● Exercise
Your output should be the line with "The width and height of the screenshot is (974, 543)." plus all following lines to the end of the records, exactly as written and nothing more.

● Records to process
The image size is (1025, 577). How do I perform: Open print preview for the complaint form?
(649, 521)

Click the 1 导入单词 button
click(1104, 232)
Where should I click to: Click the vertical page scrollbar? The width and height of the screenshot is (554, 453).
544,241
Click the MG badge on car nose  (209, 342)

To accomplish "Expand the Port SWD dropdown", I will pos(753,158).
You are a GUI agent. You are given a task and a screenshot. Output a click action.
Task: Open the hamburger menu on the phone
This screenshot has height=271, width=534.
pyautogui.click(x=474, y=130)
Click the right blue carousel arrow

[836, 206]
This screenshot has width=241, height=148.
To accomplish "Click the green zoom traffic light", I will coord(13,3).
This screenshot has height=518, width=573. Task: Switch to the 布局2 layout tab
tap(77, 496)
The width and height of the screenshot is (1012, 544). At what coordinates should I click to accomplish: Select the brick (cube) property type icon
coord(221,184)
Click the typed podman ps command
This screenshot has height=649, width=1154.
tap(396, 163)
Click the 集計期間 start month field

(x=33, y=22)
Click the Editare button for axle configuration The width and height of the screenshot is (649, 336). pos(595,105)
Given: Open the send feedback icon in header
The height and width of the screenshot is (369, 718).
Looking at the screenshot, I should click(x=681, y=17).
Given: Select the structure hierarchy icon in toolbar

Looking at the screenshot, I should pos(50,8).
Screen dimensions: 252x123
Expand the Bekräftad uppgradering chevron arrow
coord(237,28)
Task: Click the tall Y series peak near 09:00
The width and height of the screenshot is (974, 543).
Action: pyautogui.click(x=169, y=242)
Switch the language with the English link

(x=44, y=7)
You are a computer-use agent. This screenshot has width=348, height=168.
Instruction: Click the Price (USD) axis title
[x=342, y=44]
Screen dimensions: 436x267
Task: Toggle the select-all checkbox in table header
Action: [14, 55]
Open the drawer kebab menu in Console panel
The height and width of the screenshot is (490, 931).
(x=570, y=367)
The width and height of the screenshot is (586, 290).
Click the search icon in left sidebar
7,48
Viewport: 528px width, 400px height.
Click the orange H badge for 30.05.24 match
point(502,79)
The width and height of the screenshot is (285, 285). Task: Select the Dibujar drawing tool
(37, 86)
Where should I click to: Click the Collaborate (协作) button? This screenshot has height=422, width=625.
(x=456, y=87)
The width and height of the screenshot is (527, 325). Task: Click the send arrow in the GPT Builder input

● Answer to this exercise
The width and height of the screenshot is (974, 543).
Action: pyautogui.click(x=169, y=242)
Switch the language with the English link

(x=44, y=7)
You are a computer-use agent. This screenshot has width=348, height=168.
Instruction: Click the Price (USD) axis title
[x=342, y=44]
Screen dimensions: 436x267
Task: Toggle the select-all checkbox in table header
Action: [14, 55]
Open the drawer kebab menu in Console panel
The height and width of the screenshot is (490, 931).
(x=570, y=367)
The width and height of the screenshot is (586, 290).
Click the search icon in left sidebar
7,48
Viewport: 528px width, 400px height.
Click the orange H badge for 30.05.24 match
point(502,79)
The width and height of the screenshot is (285, 285). Task: Select the Dibujar drawing tool
(37, 86)
Where should I click to: Click the Collaborate (协作) button? This screenshot has height=422, width=625.
(x=456, y=87)
The width and height of the screenshot is (527, 325). Task: Click the send arrow in the GPT Builder input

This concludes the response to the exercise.